> WHAT THE EXERCISE ASKS
Copy out every line of the records below word for word, leaving out the pictures.

(Element lookup records)
++++++++

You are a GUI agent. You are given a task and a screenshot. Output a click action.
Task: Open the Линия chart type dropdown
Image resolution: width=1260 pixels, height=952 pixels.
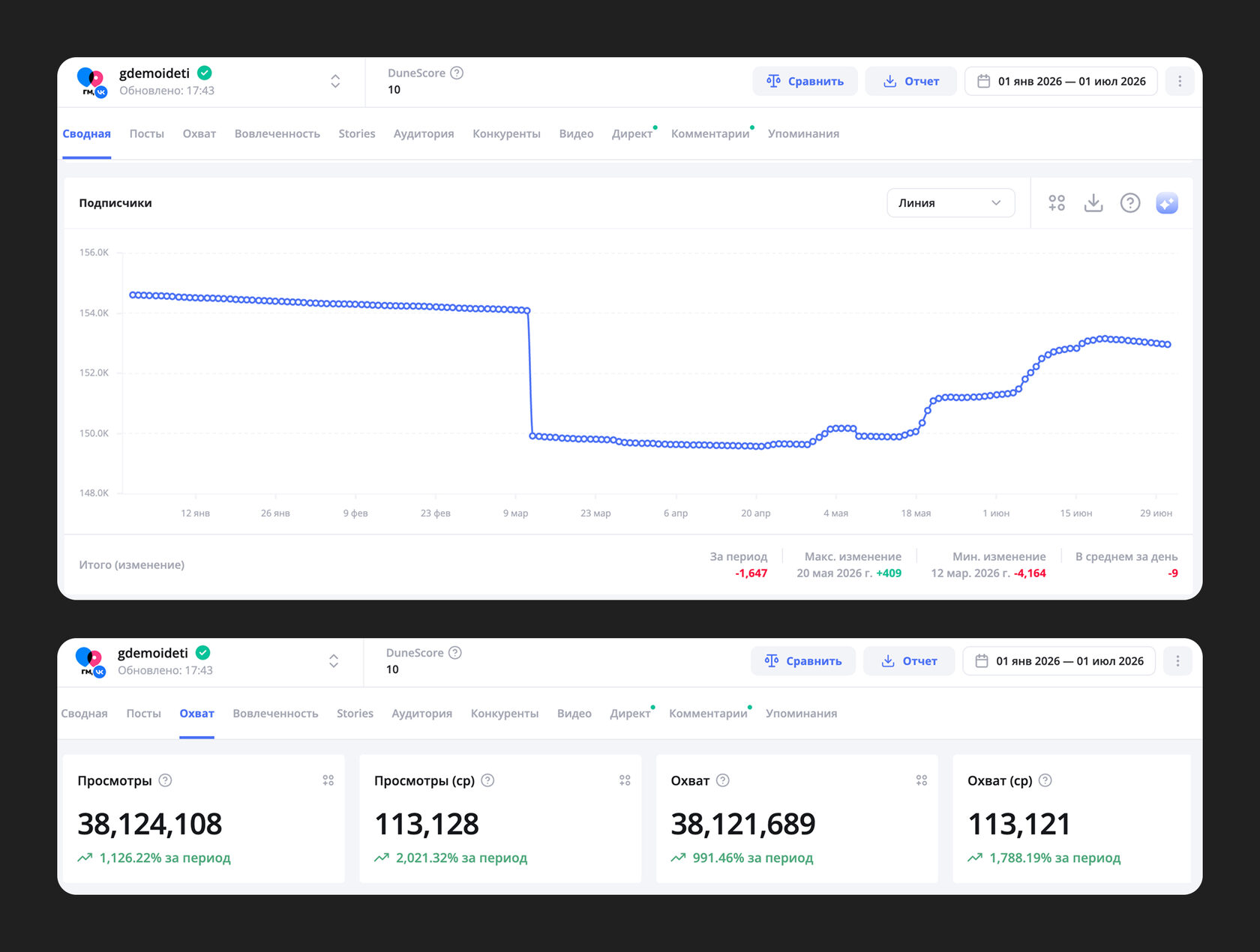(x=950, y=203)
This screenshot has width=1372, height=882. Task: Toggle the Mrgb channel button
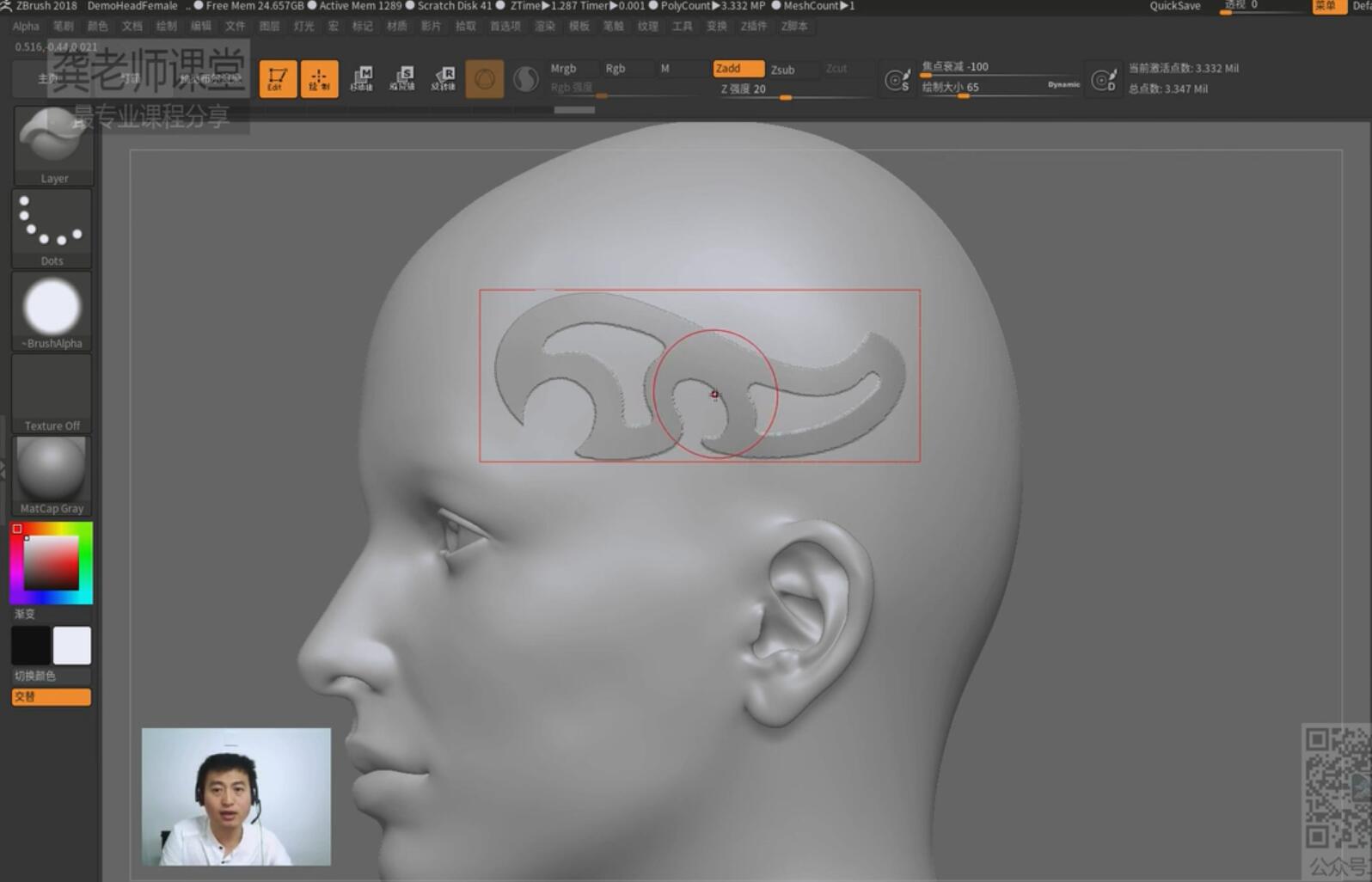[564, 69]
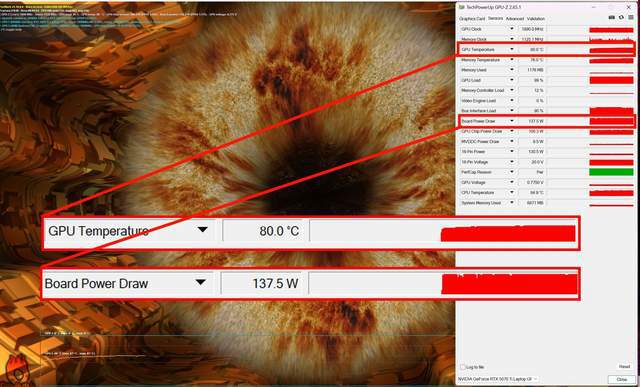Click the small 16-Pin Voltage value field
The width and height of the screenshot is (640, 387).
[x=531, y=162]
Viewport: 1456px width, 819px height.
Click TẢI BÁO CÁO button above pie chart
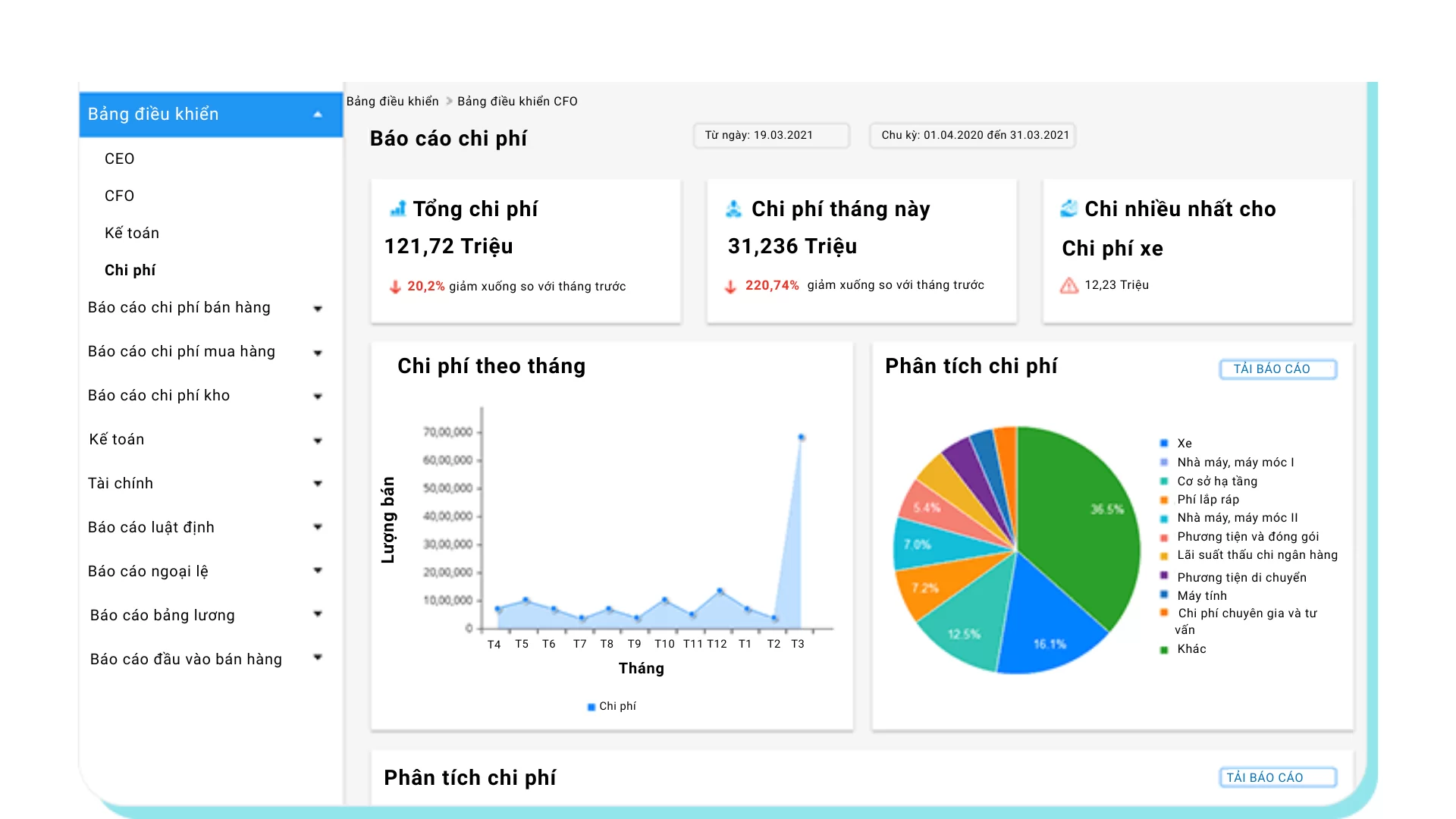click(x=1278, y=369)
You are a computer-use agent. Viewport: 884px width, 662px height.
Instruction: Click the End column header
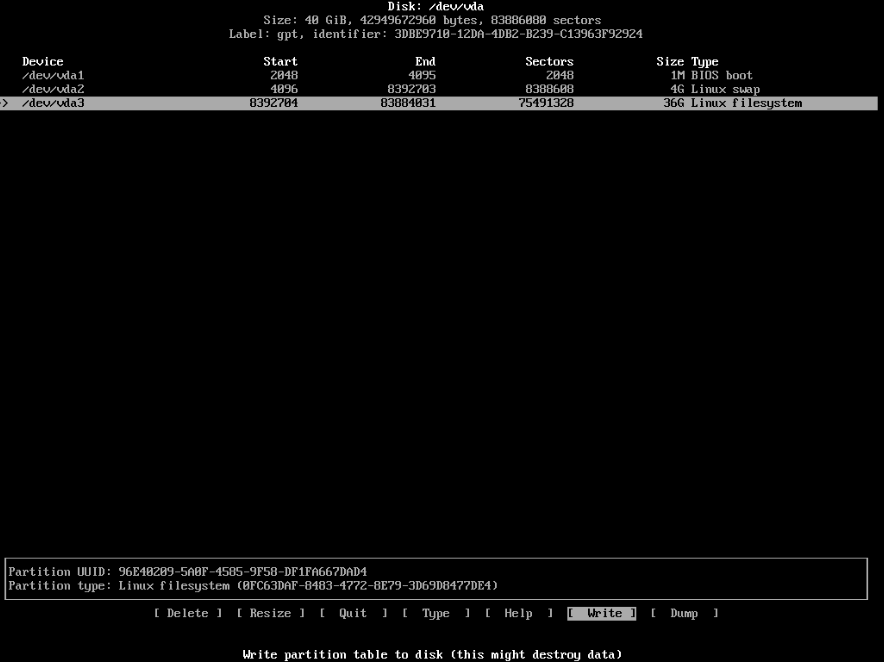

++++++++

> FINAL ANSWER
You are a GUI agent. You are given a task and a screenshot. Output a click action.
Task: Open the Линия chart type dropdown
Image resolution: width=1260 pixels, height=952 pixels.
(x=950, y=203)
This screenshot has width=1372, height=882. Task: Toggle the Mrgb channel button
[564, 69]
Click the small 16-Pin Voltage value field
The width and height of the screenshot is (640, 387).
[x=531, y=162]
Viewport: 1456px width, 819px height.
Click TẢI BÁO CÁO button above pie chart
click(x=1278, y=369)
You are a computer-use agent. Viewport: 884px width, 662px height.
Instruction: Click the End column header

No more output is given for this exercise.